The decision came after Yum! Brands -- which bought spots during Dog for Pizza Hut, Taco Bell and KFC -- pulled ads from the show.
The network suspended Chapman Wednesday after the National Enquirerposted a clip from the conversation online. A&E stopped production on the show, but it has not made a decision about whether to cancel it, according to a network spokesperson.
“In evaluating the circumstances of the past few days, A&E has decided to take Dog the Bounty Hunter off the network’s schedule for the foreseeable future,” A&E said in a statement. “We hope Mr. Chapman continues the healing process that he has begun.”
Dog has consistently been one of A&E's highest-rated shows since it premiered in 2004 -- it averaged more than 1 million viewers in primetime last month, according to Nielsen Media Research, and it brought in nearly $18 million in ad revenue in the first half of 2007, according to TNS Media Intelligence.

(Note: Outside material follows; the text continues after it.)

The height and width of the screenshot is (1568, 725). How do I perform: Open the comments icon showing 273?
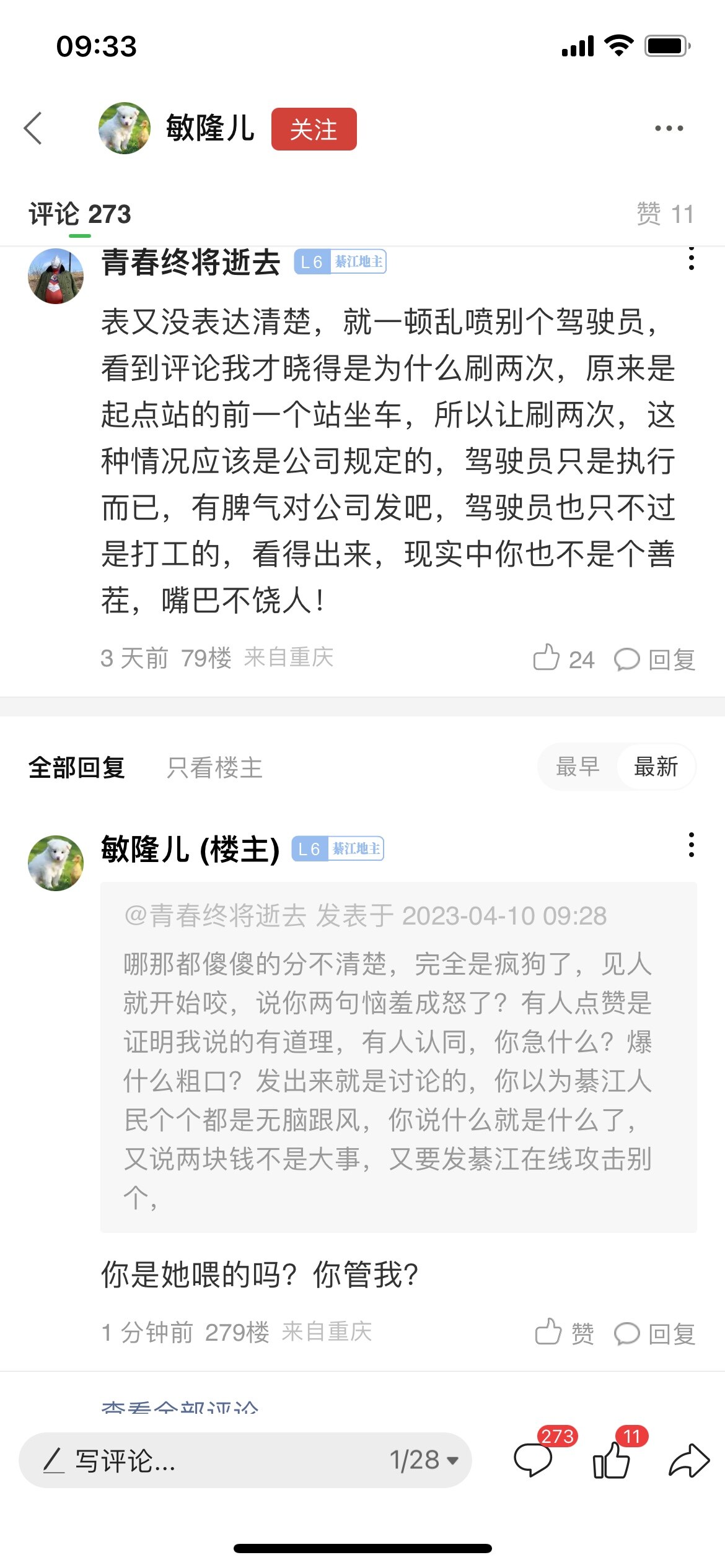click(534, 1459)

In the phone call, Chapman repeatedly uses the n-word in expressing his disapproval of his son's African-American girlfriend, saying that she could harm the show if she hears Chapman and others using the word.
AP reported Friday that Chapman's attorney alleged that his son, Tucker, taped the phone call and sold it to the National Enquirer.
Chapman issued a statement Wednesday night expressing contrition and saying that he was meeting with his "spiritual advisor" for guidance.
"I know that all of my fans are deeply disappointed in me, as well, as I have tried to be a model for doing the right thing," he said in the statement. "I did not do the right thing this time, and hope you will forgive me."